* **Written request A**:
Answer these questions using the Clean Air Strategy article:
(i) Which pollutant has the World Health Organization identified as the most damaging?
(ii) By how much does the strategy aim to cut the yearly cost of air pollution to society from 2030?
(iii) How much money went into the program the government launched in September 2018 through the Catchment Sensitive Farming partnership?
* **Written request B**: Write the next part of the Clean Air Strategy article, picking up after its final sentence.

* **Source excerpt**:
▬▬▬▬▬▬▬▬▬▬

New laws banning the sale of polluting fuels and use of open fires with farmers being subject to air quality regulations for the first time are part of an ambitious bid launched by the government to tackle air pollution and save lives.
Environment secretary Michael Gove has revealed the plans which set out long-term targets to reduce people’s exposure to particulate matter (PM), which the World Health Organization (WHO) has identified as the most damaging pollutant.
According to the government, the Clean Air Strategy promises to set a "bold new goal" in reducing particulates across much of the country by 2030, while cutting the costs of air pollution to society by £1.7 billion every year by 2020, rising to £5.3 billion every year from 2030.
Action to cut air pollution from agriculture is also a key area for the strategy which is responsible for 88% of ammonia emissions. Ministers have pledged to support farmers by investing in infrastructure and equipment.
In September 2018 the government launched a new £3 million programme through the Catchment Sensitive Farming (CSF) partnership to fund a team of specialists who work with farmers and landowners in priority areas to provide training events, tailored advice, individual farm visits and support with grant applications.

▬▬▬▬▬▬▬▬▬▬

* **Supplied data**:
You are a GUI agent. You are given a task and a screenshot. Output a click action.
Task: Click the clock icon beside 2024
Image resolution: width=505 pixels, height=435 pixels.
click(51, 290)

▬▬▬▬▬▬▬▬▬▬

* **Right answer A**:
(i) Particulate matter (PM).
(ii) £5.3 billion every year.
(iii) £3 million.

* **Right answer B**:
Commenting on the launch, environment secretary Michael Gove said work was needed across various sectors to ensure emissions were reduced and not just a focus on traffic pollution which is sometimes the case.
“While air quality has improved significantly in recent years, air pollution continues to shorten lives, harm our children and reduce quality of life,” he added. “We must take strong, urgent action. Our ambitious strategy includes new targets, new powers for local government and confirms that our forthcoming Environment Bill will include new primary legislation on air quality.”
A recent increase domestic burning on stoves and open fires means these sources are now the single biggest source of particulate matter emissions. As a result of this, the new strategy will:
- Introduce new legislation to prohibit the sale of the most polluting fuel
- Ensure that only the cleanest stoves are available for sale by 2022
- Continue to explore how we can give local authorities powers to increase the rate of upgrades of inefficient and polluting heating appliances
- Bring existing smoke control legislation up to date, and make it easier to enforce
In November 2017, the scope of the challenge facing the country was identified by a World Health Organisation (WHO) report which found that millions of people in the UK are inhaling air considered to be too dangerous to breathe.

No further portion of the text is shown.